At an advanced level, Internet Banking is called transactional online banking (Sathye,1999). On
the other hand, PC banking is defined as a home banking whereby consumers supplied with a
financial software package on disks, allowing consumers to fill in details offline and then to send
them into the bank over the banks private network.

Unlike PC banking, Internet Banking or online banking does not require proprietary software or
access to a private network (Hamid et al, 2007). ISACA (Information Systems Audit and Control
Association) recorded that more and more banks are transforming their businesses by using
Internet technology to develop or expand relationships with their customers. The extent to which
the Internet is used in a bank depends on the relative maturity of the bank in regard to Internet
technology.

Banks offer Internet Banking in two main ways. An existing bank with physical offices, ordinarily
termed a brick-and-mortar bank, can establish a website and offer Internet Banking to its
customers as an addition to its traditional delivery channels.

An alternative is to establish either a virtual, branchless or Internet-only bank. The computer
server or bank database that lies at the heart of a virtual bank may be housed in an office that
serves as the legal address of such a bank or at some other location. Virtual banks provide
customers with the ability to make deposits and withdrawals via automated teller machines
(ATMs) or through other remote delivery channels owned by other institutions (www.isaca.org).

Yibin (2003) and Diniz (1998) identify three functional types of Internet Banking that are
currently employed in the market place i.e. Informational, Communicative and Transactional.

_ Informational - This is the basic level of Internet Banking.

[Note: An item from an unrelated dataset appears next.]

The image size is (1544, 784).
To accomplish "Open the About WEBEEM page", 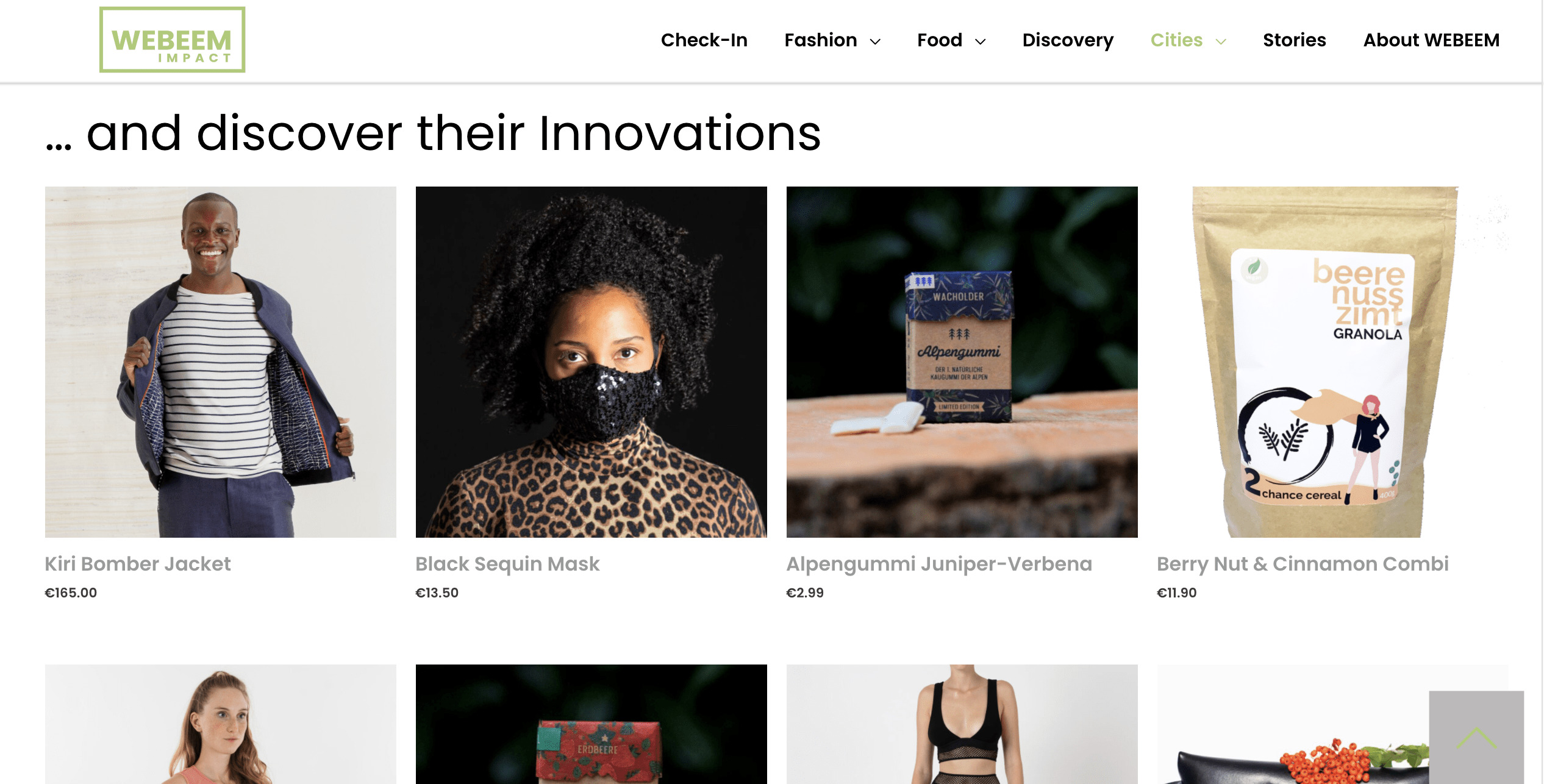I will 1431,40.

Typically, the bank has marketing
information about the bank's products and services on a stand-alone server.

_ Communicative - This type of Internet Banking system allows some interaction between the
bank's systems and the customer. The interaction may be limited to electronic mail, account
inquiry, loan applications or static file updates (name and address changes).

_ Transactional - This level of Internet Banking allows customers to directly execute
transactions with financial implications. The basic transactional site only allows a transfer of
funds between the accounts of one customer and the bank. The advanced transactional site
provides a means for generating payments directly to third parties outside of the bank. This can
take the form of bill payments via a bank official check or electronic funds transfer/automated
clearing house entries.

Internet Banking has been regarded as the most important way to reduce cost and maintain or
enhance services for consumers (Hua, 2009). By offering Internet Banking services, traditional
financial institutions seek to lower operational costs, improve consumer banking services, retain
consumers and expand share of customer. Internet is the cheapest delivery channel for banking
products as it allows the entity to reduce their branch networks and downsize the number of
service staff. The navigability of the website is a very important part of Internet Banking because
it can become one of the biggest competitive advantages of a financial entity (Ortega et al.,
2007).

Internet Banking is a process of innovation whereby customers handle their own banking
transactions without visiting bank tellers (Qureshi et al., 2008). Recent evidence suggests that
an Internet-based consumer banking strategy may be effective, with reports of more profitable,
loyal and committed consumers compared with traditional banking consumers (ABA, 2004; Fox,
2005).

Thus, contemporary banks now regard the Internet channel as equally important to traditional
channels of branches, automated teller machines (ATM), telephone banking and call centers
(Gartner, 2003). In the new banking environment, Internet Banking is increasingly managed as
an operational activity and an important element of a multi-channel strategy (Black et al., 2002).